The defense job gets a little more difficult without Allen, one of the team’s announcers and legitimate Defensive Player of the Year candidate who is set to miss his second straight game. Allen, who is currently dealing with a sore ankle and now a non-COVID-related illness, didn’t play on Sunday — a night when the lethargic Cavs gave up 40 points to the Minnesota Timberwolves in the first quarter and a season-high 129. the game. Statistically, it was Cleveland’s worst showing at that end of the floor—not coincidentally, it came with Allen’s exclusion.
In the 389 minutes with him on the court, Cleveland posted a defensive rating of 104.9, which would rank first overall. In 250 minutes without him, that number dropped to 111.0 – a mark that would put them in 15th place.
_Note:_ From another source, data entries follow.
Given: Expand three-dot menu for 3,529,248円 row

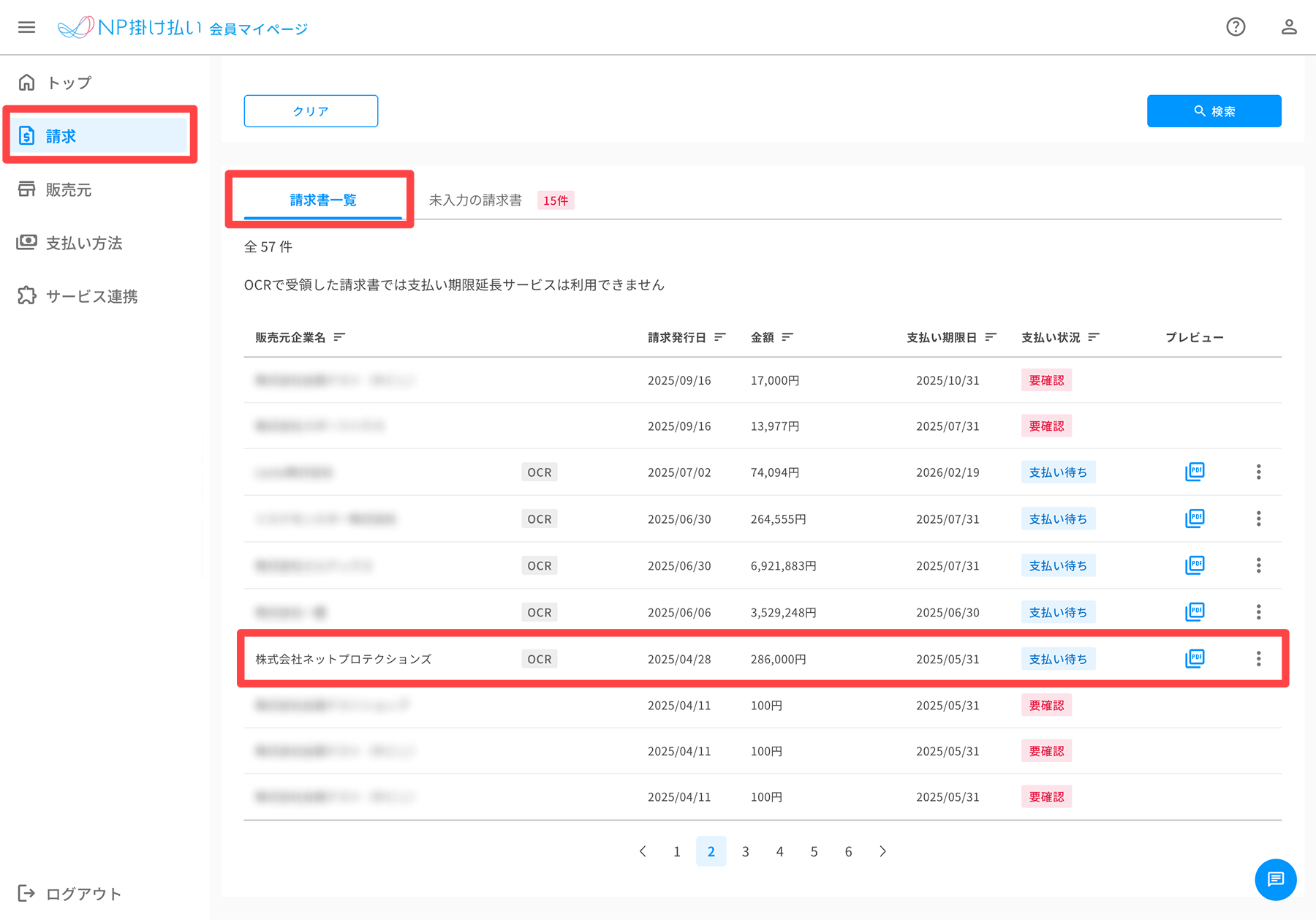Looking at the screenshot, I should click(x=1258, y=612).
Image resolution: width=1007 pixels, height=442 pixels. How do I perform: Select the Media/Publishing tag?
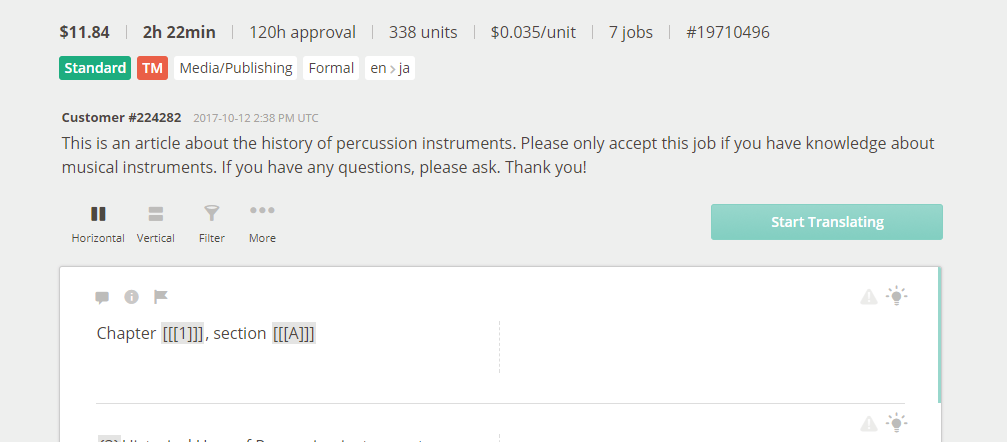(x=236, y=68)
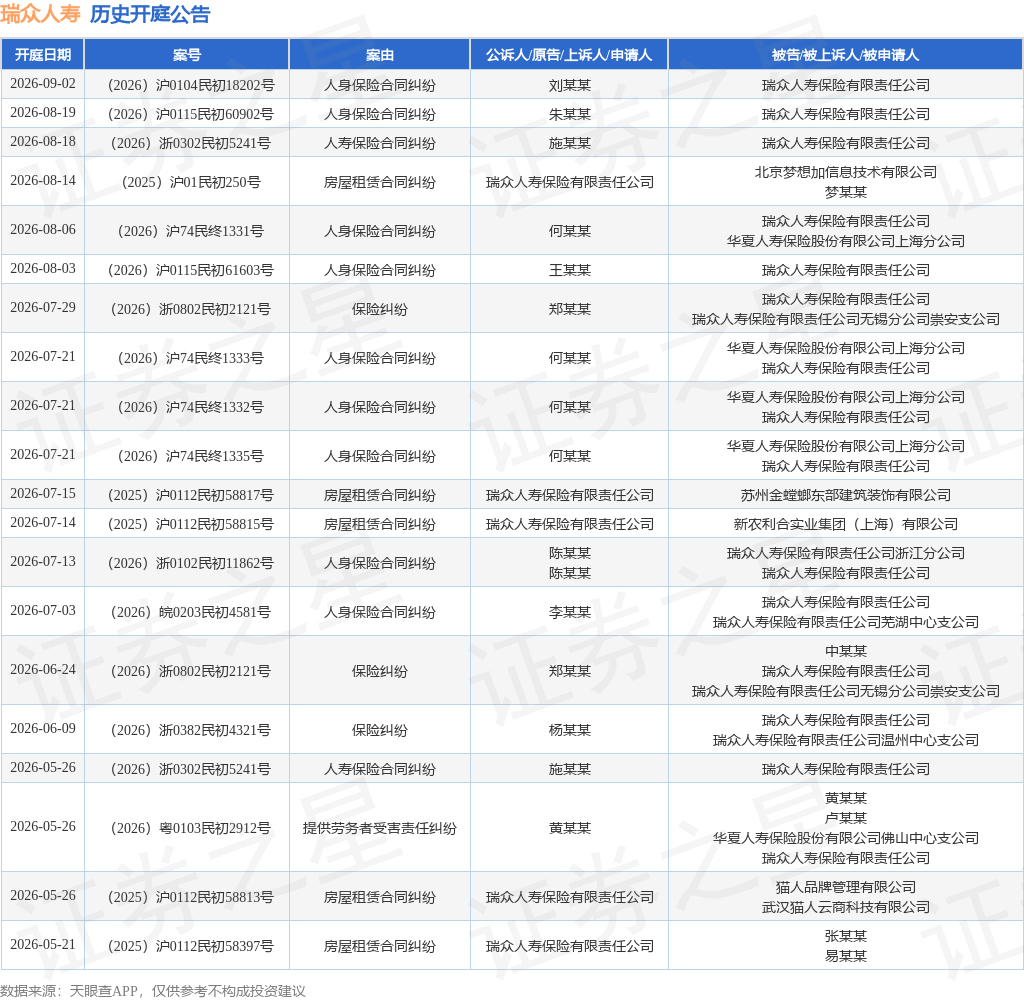This screenshot has height=1000, width=1024.
Task: Click the 天眼查APP data source note
Action: click(103, 991)
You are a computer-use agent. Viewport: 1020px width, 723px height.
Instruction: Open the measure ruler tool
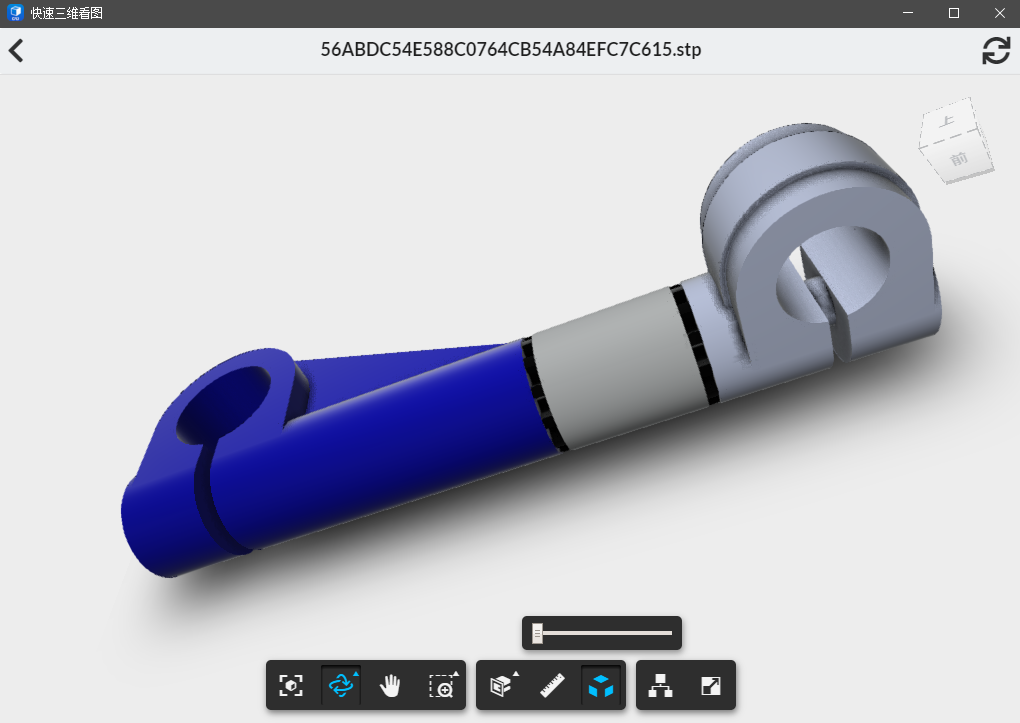coord(551,685)
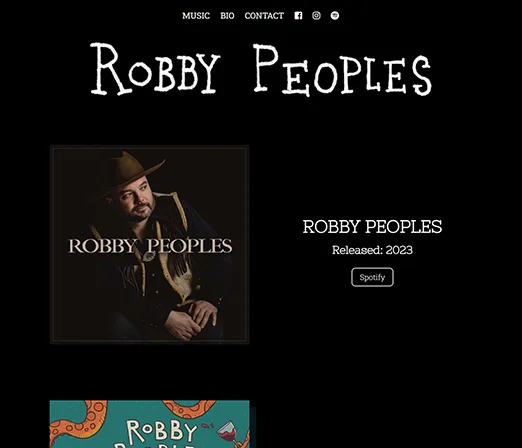Open the 2023 Robby Peoples album cover
This screenshot has height=448, width=522.
pos(150,244)
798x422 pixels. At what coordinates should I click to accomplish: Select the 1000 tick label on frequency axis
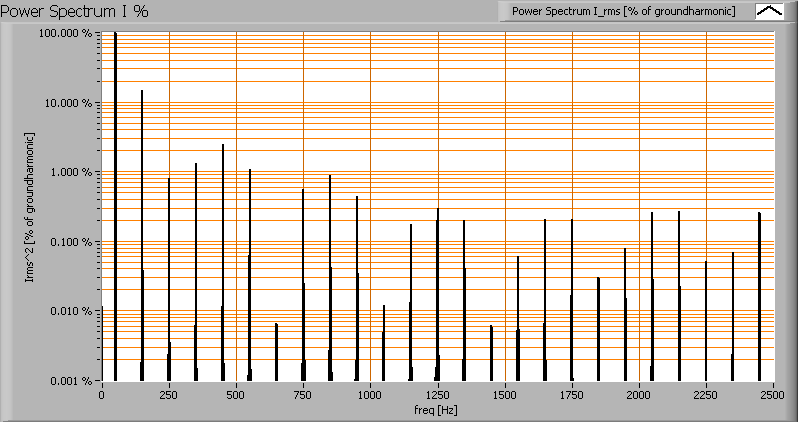point(370,395)
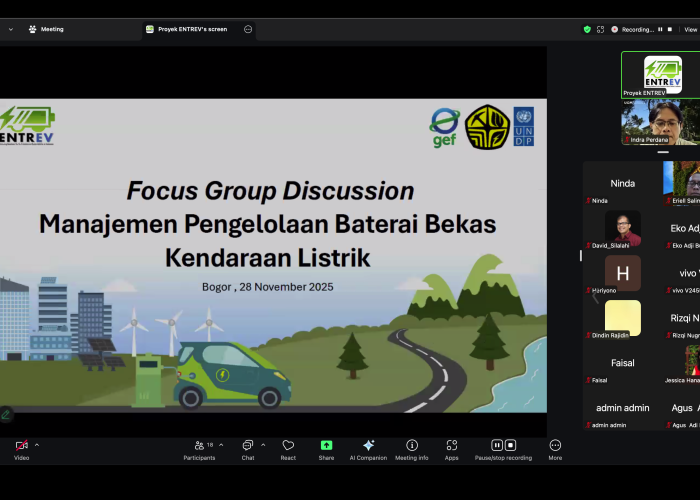Click the ellipsis beside Proyek ENTREV's screen
The height and width of the screenshot is (500, 700).
click(248, 29)
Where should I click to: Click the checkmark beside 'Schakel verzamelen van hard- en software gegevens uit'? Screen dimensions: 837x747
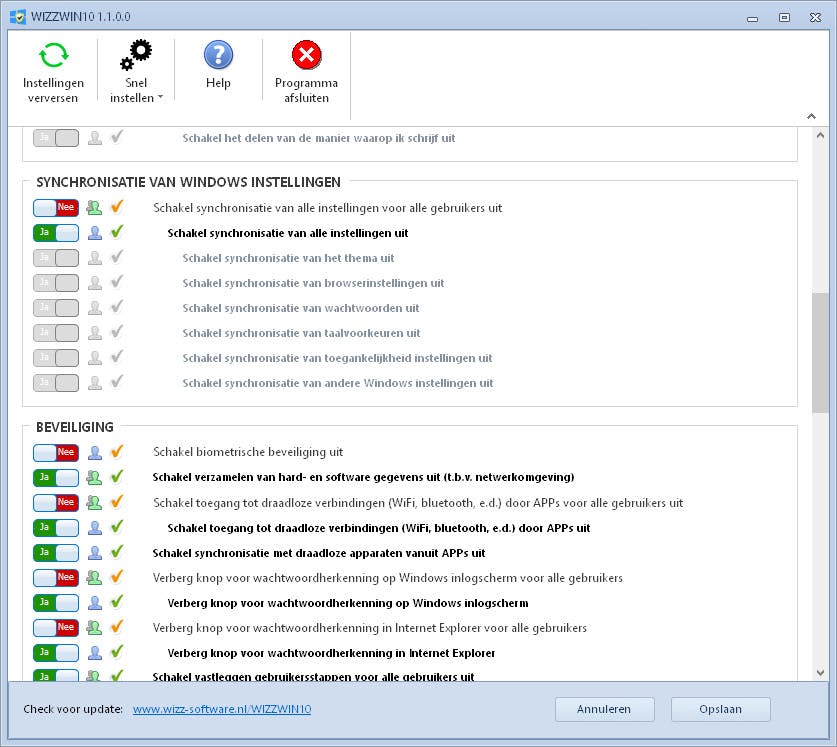[117, 477]
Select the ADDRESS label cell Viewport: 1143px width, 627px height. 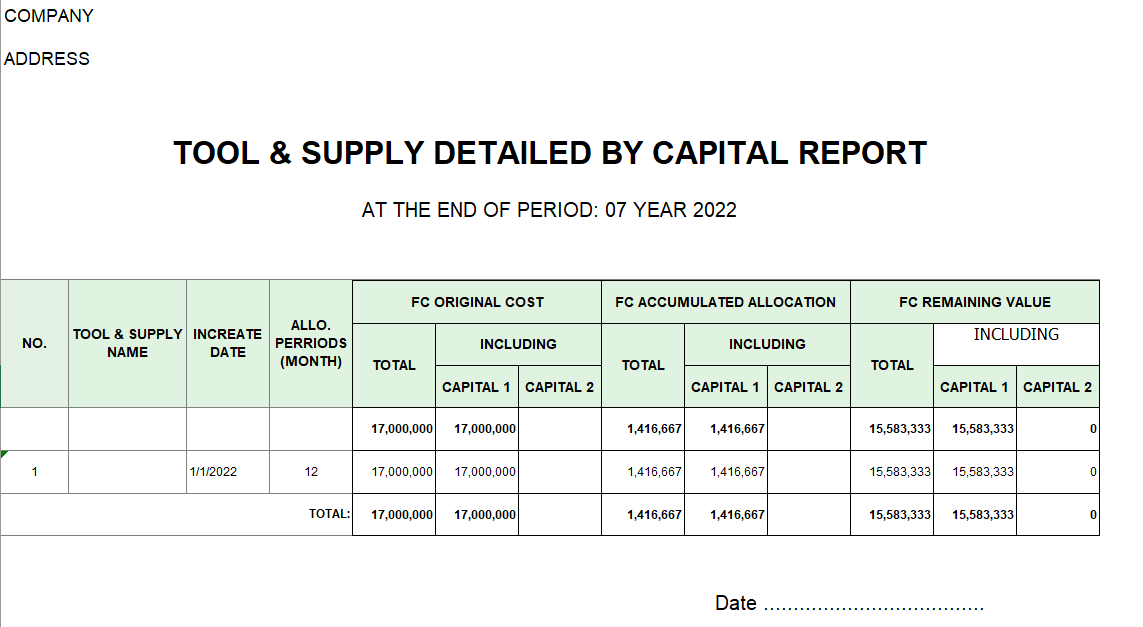pos(47,59)
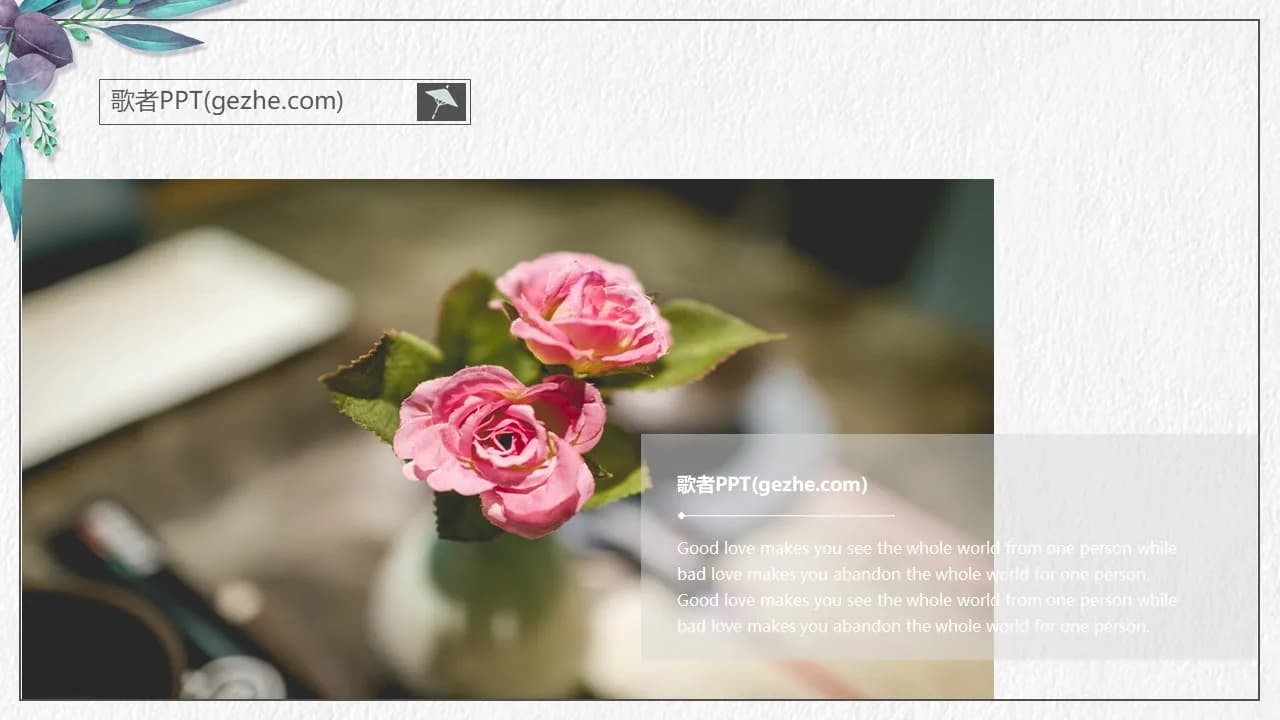The width and height of the screenshot is (1280, 720).
Task: Click the diamond marker at the divider's left end
Action: [681, 516]
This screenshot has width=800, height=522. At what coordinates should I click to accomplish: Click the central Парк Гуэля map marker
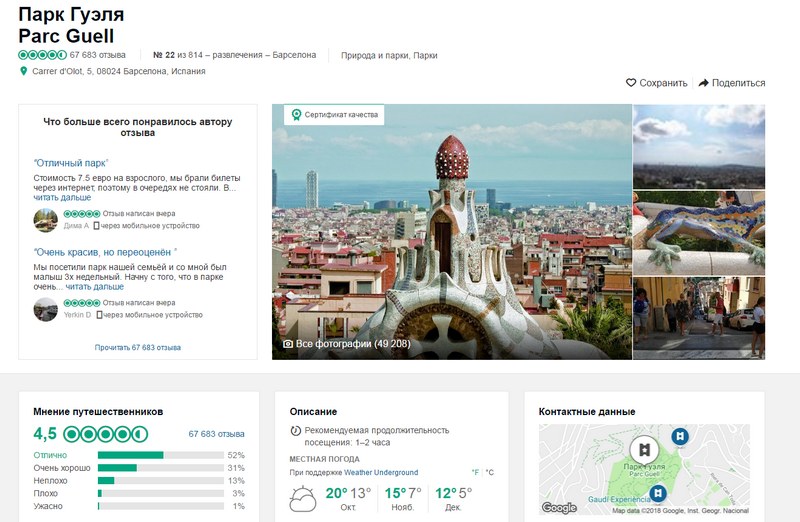click(645, 449)
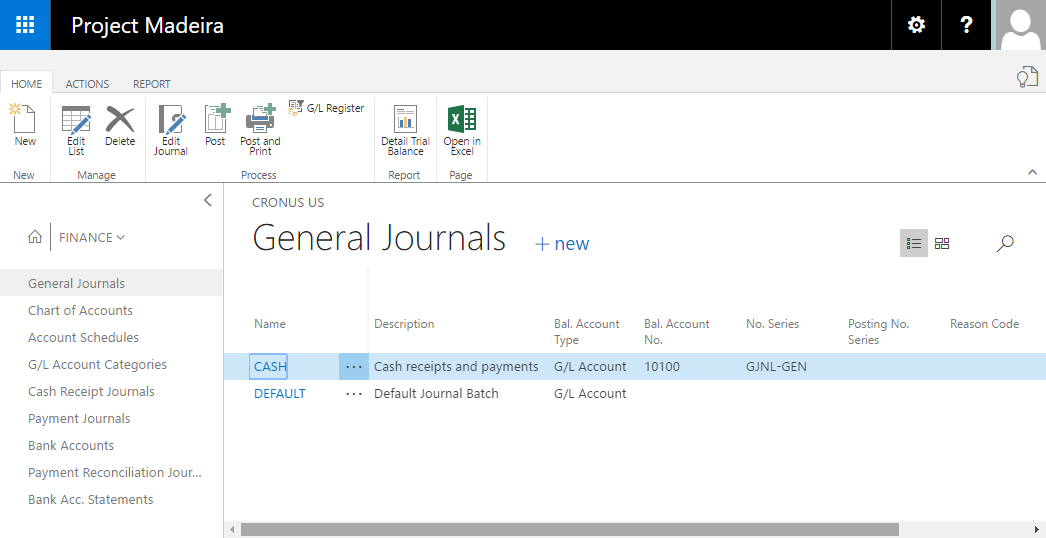Open the app launcher waffle menu
The image size is (1046, 538).
coord(25,25)
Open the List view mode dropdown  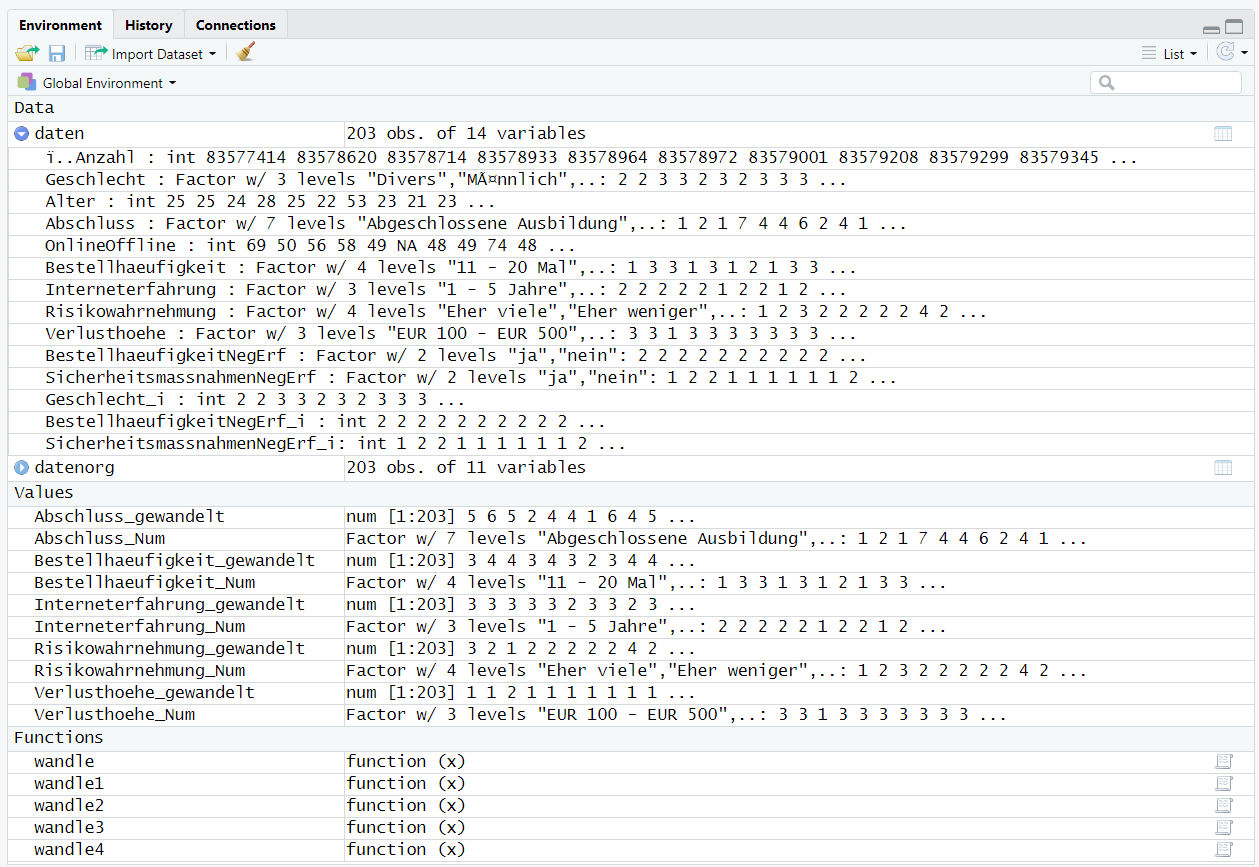(1171, 54)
“I mean, Jarrett and I are two of the best defensive personalities I can get around,” Mobley said. “When he’s not there, he’s definitely a little crutch in our defence. But we still have guys who can step up and fill the role. We just have to make some adjustments that we’re not necessarily used to because we’re not used to playing like that. But we can certainly make those adjustments.”
The first is to shift Mobley to the center rather than his natural strength up front. That’s what Bickerstaff did Sunday against a super-sized Minnesota front yard with Rudy Gobert and Karl-Anthony Towns.
Will Bickerstaff do the same against the even-long Bucks?
Seven-foot-tall Brook Lopez starts at center. He can play both indoors and outdoors, and is able to extend his attack range to the perimeter. Antetokounmpo, 6-foot-11, 242 pounds, is the athletic 4 hopper who creates match problems for any opponent, not to mention potentially losing a pair of his best individual defensive options against him – Allen and Dean Wade, the latter questionable due to knee soreness.
In his 5th starting game of the season, Mobley struggled against a stronger and more experienced Timberwolves duo. He said the positional switch forces him to guard the bigger and bigger positions. This also means that he is more involved in picking and rolling and is not used as often as a weak defender.
Bickerstaff said of Mobley’s role when he played 5 “It’s different. I think it’s good for him to fight both. How are you on the defensive boards? How are you going to come back as the primary edge protector? All those things are different, and I think it’s good for him.”
Defense is supposed to be the backbone of the team. Any potential transformation must begin there.
“They’re a great team,” Mobley said of the Bucks. “They definitely put a lot of pressure on the paint, especially with Giannis. We have to do a great job of protecting our paint and getting back at the shooters as best we can. That’s the challenge. All games are important for sure, but some feel more important than others, especially this one. It’s our first time meeting them this year and they’re off to a great start. It’s definitely going to be a challenge and we’ll try to take it for them.”